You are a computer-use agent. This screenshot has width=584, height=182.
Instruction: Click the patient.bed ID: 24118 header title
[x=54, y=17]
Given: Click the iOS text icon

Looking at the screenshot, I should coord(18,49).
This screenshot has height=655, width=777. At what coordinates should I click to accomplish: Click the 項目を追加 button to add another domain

==

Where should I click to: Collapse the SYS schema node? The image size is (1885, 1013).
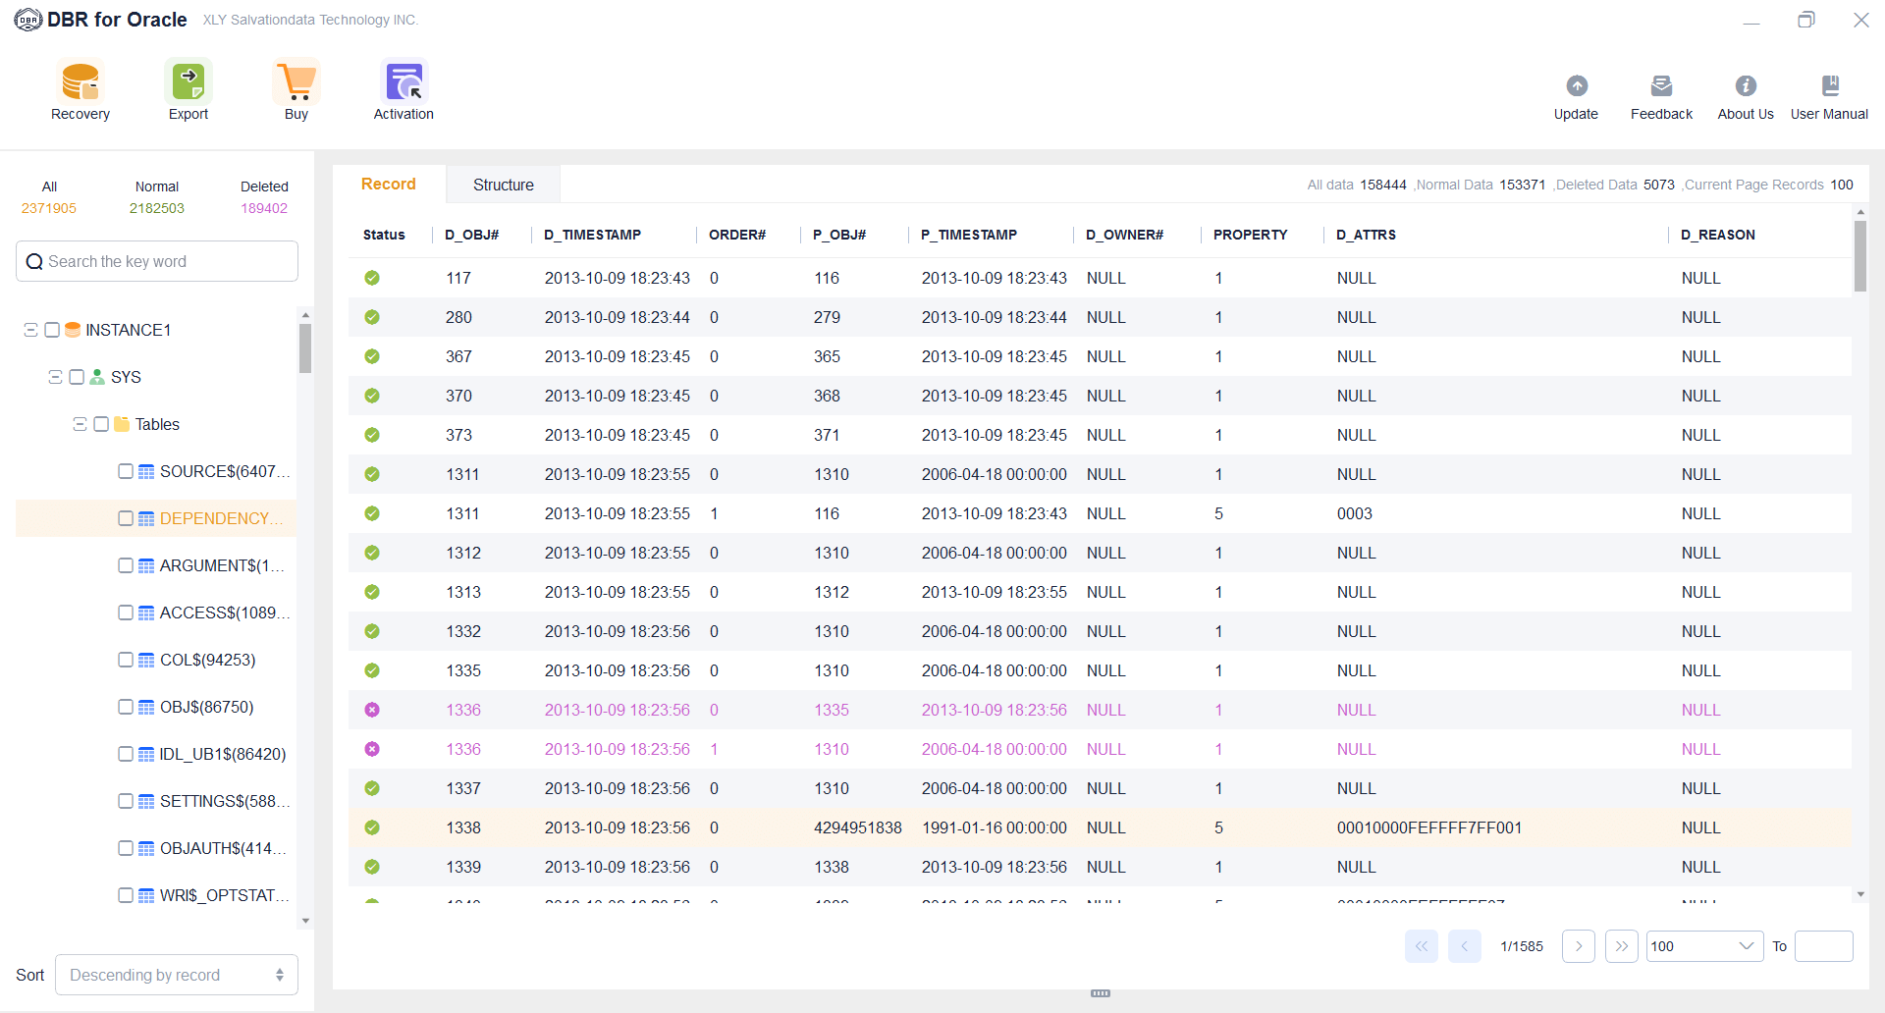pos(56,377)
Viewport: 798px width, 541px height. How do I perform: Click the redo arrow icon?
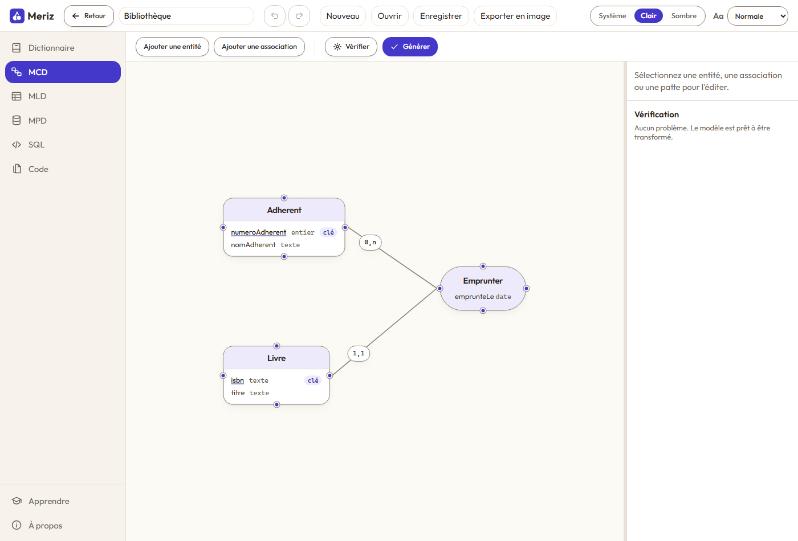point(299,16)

ASSIGNMENT –
Using the entries above, give again exactly the lines from the line holding "Instruction: Click the" through the line holding "This screenshot has height=655, width=777.". Include both end lines and nothing else.

ANSWER –
Instruction: Click the patient.bed ID: 24118 header title
[x=54, y=17]
Given: Click the iOS text icon

Looking at the screenshot, I should coord(18,49).
This screenshot has height=655, width=777. At what coordinates should I click to accomplish: Click the 項目を追加 button to add another domain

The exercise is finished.